======== Data supplied ========

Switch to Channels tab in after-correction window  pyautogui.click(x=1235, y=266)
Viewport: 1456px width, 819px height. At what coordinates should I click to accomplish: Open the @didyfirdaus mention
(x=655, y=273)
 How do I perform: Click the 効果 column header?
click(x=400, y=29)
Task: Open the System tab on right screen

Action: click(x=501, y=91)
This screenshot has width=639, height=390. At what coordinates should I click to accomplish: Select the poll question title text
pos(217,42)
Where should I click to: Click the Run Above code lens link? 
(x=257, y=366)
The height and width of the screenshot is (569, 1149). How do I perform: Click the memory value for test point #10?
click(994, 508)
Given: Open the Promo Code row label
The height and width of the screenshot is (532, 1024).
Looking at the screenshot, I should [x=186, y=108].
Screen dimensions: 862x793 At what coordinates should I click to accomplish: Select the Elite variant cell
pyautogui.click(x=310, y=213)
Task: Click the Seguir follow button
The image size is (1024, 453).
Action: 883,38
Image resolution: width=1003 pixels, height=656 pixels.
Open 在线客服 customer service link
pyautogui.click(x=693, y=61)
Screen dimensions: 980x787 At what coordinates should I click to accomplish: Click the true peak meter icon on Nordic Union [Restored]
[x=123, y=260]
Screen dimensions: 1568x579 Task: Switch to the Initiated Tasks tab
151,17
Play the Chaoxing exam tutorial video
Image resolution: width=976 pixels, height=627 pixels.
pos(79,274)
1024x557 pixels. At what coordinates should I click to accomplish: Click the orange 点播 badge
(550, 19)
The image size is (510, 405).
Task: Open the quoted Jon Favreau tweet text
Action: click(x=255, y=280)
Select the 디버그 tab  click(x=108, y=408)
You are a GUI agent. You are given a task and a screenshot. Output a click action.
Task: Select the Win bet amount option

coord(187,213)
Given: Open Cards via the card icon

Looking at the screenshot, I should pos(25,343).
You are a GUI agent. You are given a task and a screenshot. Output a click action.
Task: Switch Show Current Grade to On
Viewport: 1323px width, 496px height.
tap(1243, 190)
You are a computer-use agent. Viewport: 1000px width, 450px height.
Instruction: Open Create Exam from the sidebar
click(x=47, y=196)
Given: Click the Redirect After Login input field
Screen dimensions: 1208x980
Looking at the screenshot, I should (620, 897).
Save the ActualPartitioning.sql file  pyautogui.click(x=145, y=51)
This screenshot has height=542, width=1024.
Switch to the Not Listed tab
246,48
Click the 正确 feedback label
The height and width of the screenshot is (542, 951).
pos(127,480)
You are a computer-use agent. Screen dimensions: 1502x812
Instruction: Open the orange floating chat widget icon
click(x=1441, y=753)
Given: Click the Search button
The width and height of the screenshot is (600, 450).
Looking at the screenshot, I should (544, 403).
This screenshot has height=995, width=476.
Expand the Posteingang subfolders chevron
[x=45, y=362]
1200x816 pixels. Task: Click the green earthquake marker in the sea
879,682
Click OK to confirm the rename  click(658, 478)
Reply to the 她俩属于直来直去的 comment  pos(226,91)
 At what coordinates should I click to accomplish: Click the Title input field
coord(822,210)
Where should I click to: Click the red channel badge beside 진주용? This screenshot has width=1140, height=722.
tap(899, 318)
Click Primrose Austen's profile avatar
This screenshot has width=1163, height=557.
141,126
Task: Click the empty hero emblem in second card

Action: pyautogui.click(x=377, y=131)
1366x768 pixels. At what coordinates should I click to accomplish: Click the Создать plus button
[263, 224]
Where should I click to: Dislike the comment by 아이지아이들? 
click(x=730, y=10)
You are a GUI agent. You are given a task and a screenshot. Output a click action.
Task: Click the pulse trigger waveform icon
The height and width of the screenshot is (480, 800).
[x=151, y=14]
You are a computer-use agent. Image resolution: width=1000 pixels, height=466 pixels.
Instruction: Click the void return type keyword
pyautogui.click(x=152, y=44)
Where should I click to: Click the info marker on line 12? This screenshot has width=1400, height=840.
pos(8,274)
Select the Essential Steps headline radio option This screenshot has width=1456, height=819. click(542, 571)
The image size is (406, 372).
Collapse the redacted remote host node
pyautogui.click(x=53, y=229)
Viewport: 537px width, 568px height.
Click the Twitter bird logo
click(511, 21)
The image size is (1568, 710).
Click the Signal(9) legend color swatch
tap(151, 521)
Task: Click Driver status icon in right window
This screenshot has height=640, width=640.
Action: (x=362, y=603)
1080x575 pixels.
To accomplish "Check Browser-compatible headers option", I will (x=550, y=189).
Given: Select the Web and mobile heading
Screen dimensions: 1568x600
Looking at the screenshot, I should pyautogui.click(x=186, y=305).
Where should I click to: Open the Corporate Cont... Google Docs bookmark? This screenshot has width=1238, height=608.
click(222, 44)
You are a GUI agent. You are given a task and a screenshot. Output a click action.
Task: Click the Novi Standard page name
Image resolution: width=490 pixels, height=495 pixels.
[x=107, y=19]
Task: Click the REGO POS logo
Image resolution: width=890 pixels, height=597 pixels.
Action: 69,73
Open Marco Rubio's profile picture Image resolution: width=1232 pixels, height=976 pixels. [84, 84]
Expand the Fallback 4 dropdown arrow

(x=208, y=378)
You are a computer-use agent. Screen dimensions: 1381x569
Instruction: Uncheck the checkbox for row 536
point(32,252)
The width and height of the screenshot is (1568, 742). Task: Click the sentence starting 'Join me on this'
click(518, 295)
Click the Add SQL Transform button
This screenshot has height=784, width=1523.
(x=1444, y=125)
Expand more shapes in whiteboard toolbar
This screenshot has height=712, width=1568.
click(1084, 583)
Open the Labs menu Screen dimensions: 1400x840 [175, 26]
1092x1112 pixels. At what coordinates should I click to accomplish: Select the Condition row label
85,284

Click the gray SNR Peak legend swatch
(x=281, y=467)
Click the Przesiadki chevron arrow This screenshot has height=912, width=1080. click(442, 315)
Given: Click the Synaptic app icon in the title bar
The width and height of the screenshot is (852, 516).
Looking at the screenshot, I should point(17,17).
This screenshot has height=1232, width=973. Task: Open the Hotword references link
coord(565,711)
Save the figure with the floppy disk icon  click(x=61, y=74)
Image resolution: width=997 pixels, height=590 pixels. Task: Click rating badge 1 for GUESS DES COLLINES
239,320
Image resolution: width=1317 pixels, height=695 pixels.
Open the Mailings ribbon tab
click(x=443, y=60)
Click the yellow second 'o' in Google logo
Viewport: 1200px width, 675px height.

========

Task to carry out
Can you render every line of the items above as a JSON list of strings, one string per line, leaving out the blank lines?

Result of the exercise
[
  "Switch to Channels tab in after-correction window  pyautogui.click(x=1235, y=266)",
  "Viewport: 1456px width, 819px height. At what coordinates should I click to accomplish: Open the @didyfirdaus mention",
  "(x=655, y=273)",
  " How do I perform: Click the 効果 column header?",
  "click(x=400, y=29)",
  "Task: Open the System tab on right screen",
  "Action: click(x=501, y=91)",
  "This screenshot has width=639, height=390. At what coordinates should I click to accomplish: Select the poll question title text",
  "pos(217,42)",
  "Where should I click to: Click the Run Above code lens link? ",
  "(x=257, y=366)",
  "The height and width of the screenshot is (569, 1149). How do I perform: Click the memory value for test point #10?",
  "click(994, 508)",
  "Given: Open the Promo Code row label",
  "The height and width of the screenshot is (532, 1024).",
  "Looking at the screenshot, I should [x=186, y=108].",
  "Screen dimensions: 862x793 At what coordinates should I click to accomplish: Select the Elite variant cell",
  "pyautogui.click(x=310, y=213)",
  "Task: Click the Seguir follow button",
  "The image size is (1024, 453).",
  "Action: 883,38",
  "Image resolution: width=1003 pixels, height=656 pixels.",
  "Open 在线客服 customer service link",
  "pyautogui.click(x=693, y=61)",
  "Screen dimensions: 980x787 At what coordinates should I click to accomplish: Click the true peak meter icon on Nordic Union [Restored]",
  "[x=123, y=260]",
  "Screen dimensions: 1568x579 Task: Switch to the Initiated Tasks tab",
  "151,17",
  "Play the Chaoxing exam tutorial video",
  "Image resolution: width=976 pixels, height=627 pixels.",
  "pos(79,274)",
  "1024x557 pixels. At what coordinates should I click to accomplish: Click the orange 点播 badge",
  "(550, 19)",
  "The image size is (510, 405).",
  "Task: Open the quoted Jon Favreau tweet text",
  "Action: click(x=255, y=280)",
  "Select the 디버그 tab  click(x=108, y=408)",
  "You are a GUI agent. You are given a task and a screenshot. Output a click action.",
  "Task: Select the Win bet amount option",
  "coord(187,213)",
  "Given: Open Cards via the card icon",
  "Looking at the screenshot, I should pos(25,343).",
  "You are a GUI agent. You are given a task and a screenshot. Output a click action.",
  "Task: Switch Show Current Grade to On",
  "Viewport: 1323px width, 496px height.",
  "tap(1243, 190)",
  "You are a computer-use agent. Viewport: 1000px width, 450px height.",
  "Instruction: Open Create Exam from the sidebar",
  "click(x=47, y=196)",
  "Given: Click the Redirect After Login input field",
  "Screen dimensions: 1208x980",
  "Looking at the screenshot, I should (620, 897).",
  "Save the ActualPartitioning.sql file  pyautogui.click(x=145, y=51)",
  "This screenshot has height=542, width=1024.",
  "Switch to the Not Listed tab",
  "246,48",
  "Click the 正确 feedback label",
  "The height and width of the screenshot is (542, 951).",
  "pos(127,480)",
  "You are a computer-use agent. Screen dimensions: 1502x812",
  "Instruction: Open the orange floating chat widget icon",
  "click(x=1441, y=753)",
  "Given: Click the Search button",
  "The width and height of the screenshot is (600, 450).",
  "Looking at the screenshot, I should (544, 403).",
  "This screenshot has height=995, width=476.",
  "Expand the Posteingang subfolders chevron",
  "[x=45, y=362]",
  "1200x816 pixels. Task: Click the green earthquake marker in the sea",
  "879,682",
  "Click OK to confirm the rename  click(658, 478)",
  "Reply to the 她俩属于直来直去的 comment  pos(226,91)",
  " At what coordinates should I click to accomplish: Click the Title input field",
  "coord(822,210)",
  "Where should I click to: Click the red channel badge beside 진주용? This screenshot has width=1140, height=722.",
  "tap(899, 318)",
  "Click Primrose Austen's profile avatar",
  "This screenshot has width=1163, height=557.",
  "141,126",
  "Task: Click the empty hero emblem in second card",
  "Action: pyautogui.click(x=377, y=131)",
  "1366x768 pixels. At what coordinates should I click to accomplish: Click the Создать plus button",
  "[263, 224]",
  "Where should I click to: Dislike the comment by 아이지아이들? ",
  "click(x=730, y=10)",
  "You are a GUI agent. You are given a task and a screenshot. Output a click action.",
  "Task: Click the pulse trigger waveform icon",
  "The height and width of the screenshot is (480, 800).",
  "[x=151, y=14]",
  "You are a computer-use agent. Image resolution: width=1000 pixels, height=466 pixels.",
  "Instruction: Click the void return type keyword",
  "pyautogui.click(x=152, y=44)",
  "Where should I click to: Click the info marker on line 12? This screenshot has width=1400, height=840.",
  "pos(8,274)",
  "Select the Essential Steps headline radio option This screenshot has width=1456, height=819. click(542, 571)",
  "The image size is (406, 372).",
  "Collapse the redacted remote host node",
  "pyautogui.click(x=53, y=229)",
  "Viewport: 537px width, 568px height.",
  "Click the Twitter bird logo",
  "click(511, 21)",
  "The image size is (1568, 710).",
  "Click the Signal(9) legend color swatch",
  "tap(151, 521)",
  "Task: Click Driver status icon in right window",
  "This screenshot has height=640, width=640.",
  "Action: (x=362, y=603)",
  "1080x575 pixels.",
  "To accomplish \"Check Browser-compatible headers option\", I will (x=550, y=189).",
  "Given: Select the Web and mobile heading",
  "Screen dimensions: 1568x600",
  "Looking at the screenshot, I should pyautogui.click(x=186, y=305).",
  "Where should I click to: Open the Corporate Cont... Google Docs bookmark? This screenshot has width=1238, height=608.",
  "click(222, 44)",
  "You are a GUI agent. You are given a task and a screenshot. Output a click action.",
  "Task: Click the Novi Standard page name",
  "Image resolution: width=490 pixels, height=495 pixels.",
  "[x=107, y=19]",
  "Task: Click the REGO POS logo",
  "Image resolution: width=890 pixels, height=597 pixels.",
  "Action: 69,73",
  "Open Marco Rubio's profile picture Image resolution: width=1232 pixels, height=976 pixels. [84, 84]",
  "Expand the Fallback 4 dropdown arrow",
  "(x=208, y=378)",
  "You are a computer-use agent. Screen dimensions: 1381x569",
  "Instruction: Uncheck the checkbox for row 536",
  "point(32,252)",
  "The width and height of the screenshot is (1568, 742). Task: Click the sentence starting 'Join me on this'",
  "click(518, 295)",
  "Click the Add SQL Transform button",
  "This screenshot has height=784, width=1523.",
  "(x=1444, y=125)",
  "Expand more shapes in whiteboard toolbar",
  "This screenshot has height=712, width=1568.",
  "click(1084, 583)",
  "Open the Labs menu Screen dimensions: 1400x840 [175, 26]",
  "1092x1112 pixels. At what coordinates should I click to accomplish: Select the Condition row label",
  "85,284",
  "Click the gray SNR Peak legend swatch",
  "(x=281, y=467)",
  "Click the Przesiadki chevron arrow This screenshot has height=912, width=1080. click(442, 315)",
  "Given: Click the Synaptic app icon in the title bar",
  "The width and height of the screenshot is (852, 516).",
  "Looking at the screenshot, I should point(17,17).",
  "This screenshot has height=1232, width=973. Task: Open the Hotword references link",
  "coord(565,711)",
  "Save the figure with the floppy disk icon  click(x=61, y=74)",
  "Image resolution: width=997 pixels, height=590 pixels. Task: Click rating badge 1 for GUESS DES COLLINES",
  "239,320",
  "Image resolution: width=1317 pixels, height=695 pixels.",
  "Open the Mailings ribbon tab",
  "click(x=443, y=60)",
  "Click the yellow second 'o' in Google logo",
  "Viewport: 1200px width, 675px height."
]